The national emblem of Sri Lanka is used by the State of Sri Lanka and the Sri Lankan government in connection with the administration and government of the country. The current emblem has been in use since 1972 and created under the ideas and guidance of Nissanka Wijeyeratne. At the time, he was Permanent Secretary to the Ministry of Cultural Affairs and Chairman of the National Emblem and Flag Design Committee. The designer of the emblem was Venerable Mapalagama Wipulasara Maha Thera,

  and the artwork was by S. M. Seneviratne.

The emblem features a gold lion passant, holding a sword in its right fore paw (the same lion  from the flag of Sri Lanka) in the centre on a maroon background surrounded by golden petals of a Blue Lotus the national flower of the country. This is placed on top of a traditional grain vase that sprouts sheaves of rice grains that circle the border reflecting prosperity. 
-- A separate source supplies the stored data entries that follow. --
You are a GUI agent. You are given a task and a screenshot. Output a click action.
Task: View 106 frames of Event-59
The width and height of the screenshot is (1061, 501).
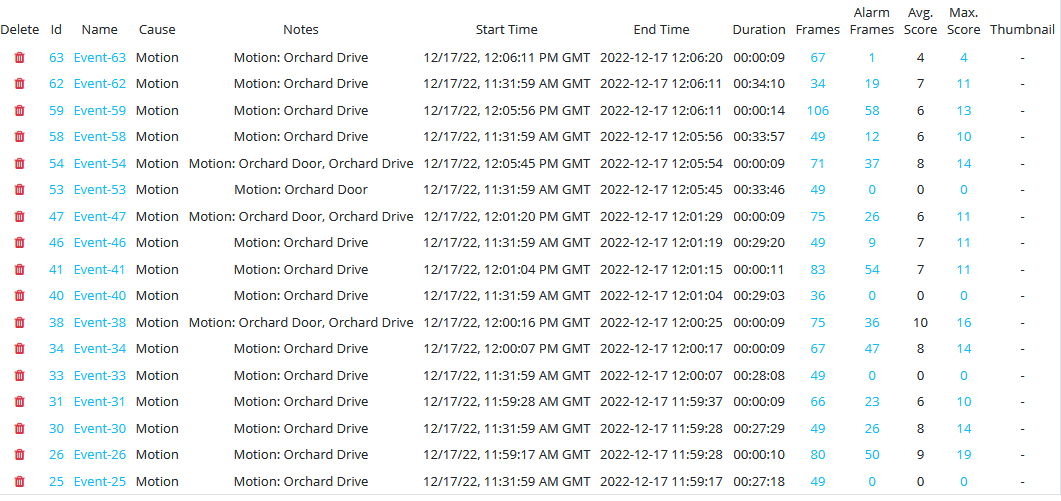coord(817,110)
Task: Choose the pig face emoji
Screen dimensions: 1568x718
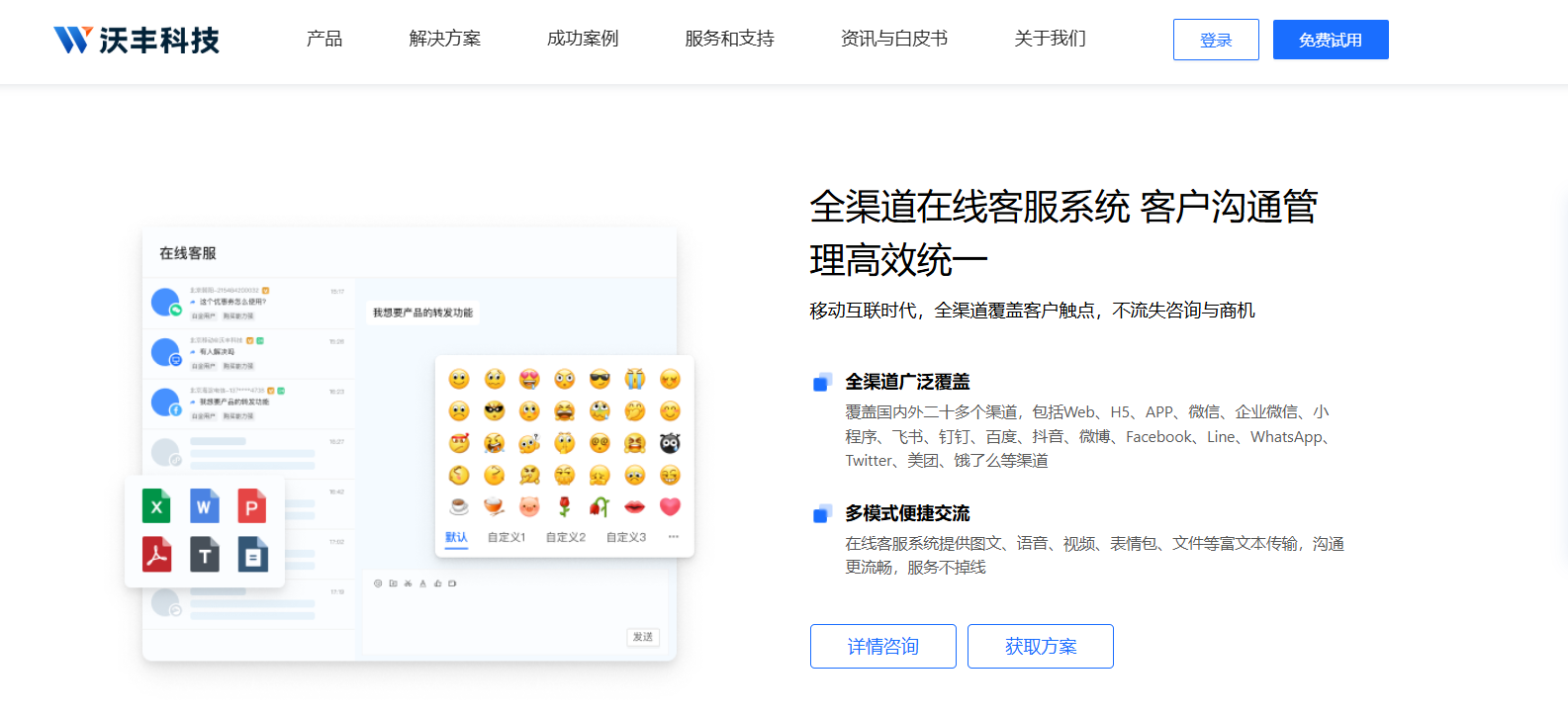Action: point(529,506)
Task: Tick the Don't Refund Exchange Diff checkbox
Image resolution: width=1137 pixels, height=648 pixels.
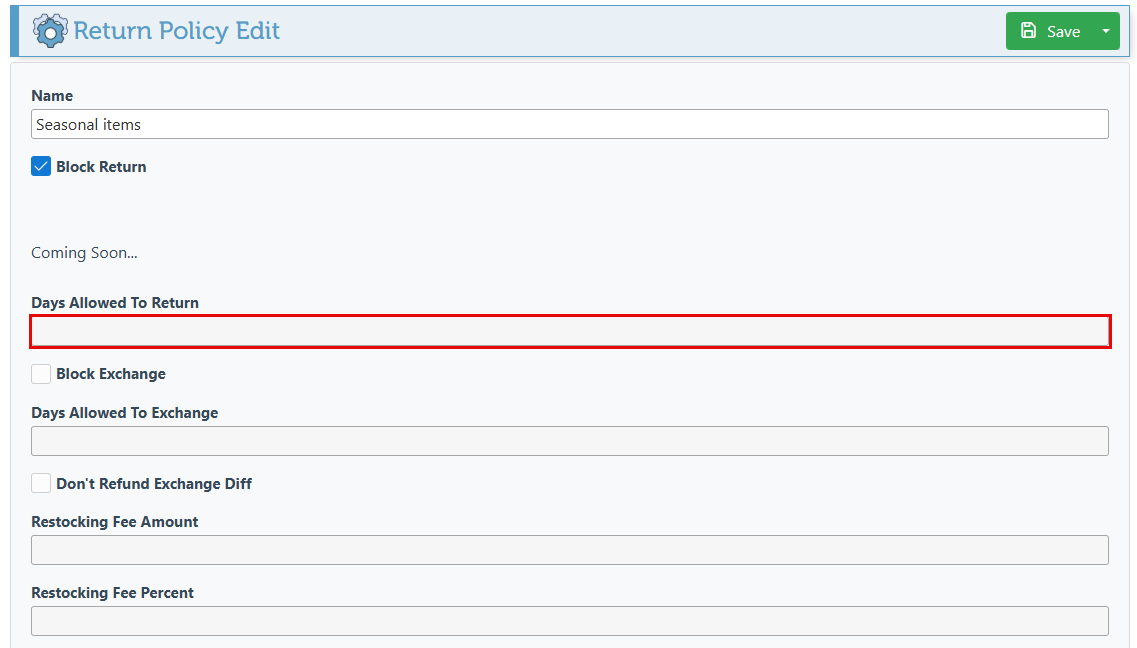Action: 41,483
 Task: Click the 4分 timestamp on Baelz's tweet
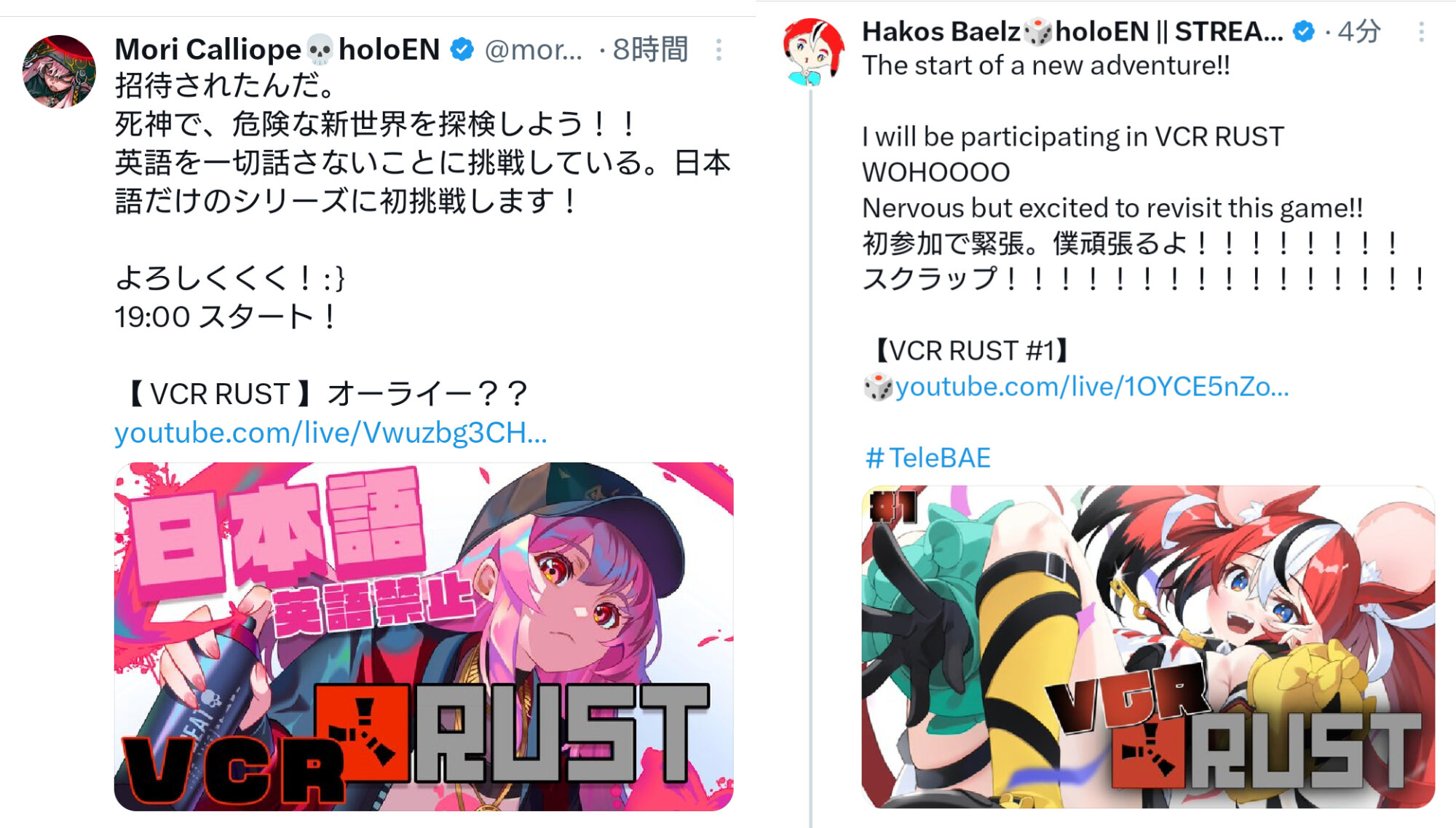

The crest is the Dharmachakra, symbolizing the country's foremost place for Buddhism and just rule. Traditional Sinhalese heraldic symbols for the sun and the moon form the supporters. Sun and Moon, and Lion depicting Buddha is given less prominence than cart wheel of English Buddhism, so it is in great discordance with National Scriptures.

History

Portuguese period in Ceylon

The Portuguese had a coat of arms for their occupied territory in Sri Lanka, around 1505–1658. It has an Elephant in the foreground with palm trees around it and high mountains in the background.

Dutch period in Ceylon

It is not known when the coat of arms for the Dutch occupied territory of Sri Lanka was adopted. The coat of arms is from a manuscript dating from 1717 to 1720. The arms is very similar to the previous Portuguese one with a modified design. It show the geography of the island with mountains and palm trees, with an elephant and cinnamon bales, and two small shields. The elephant is used because it is an animal used for work on the island and it symbolises strength. In front of the elephant are three bales of cinnamon, used for it was the main export product at the time, and the elephant holds a cinnamon branch in its trunk.

British Ceylon

Before independence, Ceylon used the coat of arms of the United Kingdom as the imperial emblem and a unique shield for the colony. This contained a Sri Lankan Elephant and Coconut trees and later a stupa.

Dominion of Ceylon

When Ceylon was granted independence from Britain as a dominion in 1948, the need of a new national emblem arose. A committee was named in order to create a national emblem. According to its recommendation a national emblem was adopted in 1954. The island had been a British Crown Colony since 1802. The emblem was not strictly in the heraldic tradition, however was granted by the College of Arms in 1954. It was derived from the Royal Banner of the Kandyan Kingdom. It largely reflected the Buddhist traditions of the Sinhalese people. At its center had a disk with a gold lion passant holding a sword (here called the Ceylon lion) in its right fore paw, on a maroon background, was taken from the Royal Banner of the Kandyan Kingdom. Around it were the golden petals of a water lily and topped with the crown ensigning the roundel is called the Ceylon crown; it follows the design of the crown worn by the kings of Kandy. The crown apparently symbolised Queen Elizabeth as Head of State of Ceylon, and it disappeared from the country's arms after change of status to a republic.

Sri Lanka
The present emblem of was created in 1972 with the ideas and guidance of Nissanka Wijeyeratne. At the time, he was Permanent Secretary to the Ministry of Cultural Affairs and Chairman of the National Emblem and Flag Design Committee. The designer of the emblem was Venerable Mapalagama Wipulasara Maha Thera and Art Work by S.M Seneviratne. The emblem features a gold lion passant, holding a sword in its right fore paw (the same lion  from the flag of Sri Lanka) in the centre on a maroon background surrounded by golden petals of a Blue Lotus, the national flower of the country. This is placed on top of a traditional grain vase that sprouts sheaves of rice grains that circle the border reflecting prosperity. 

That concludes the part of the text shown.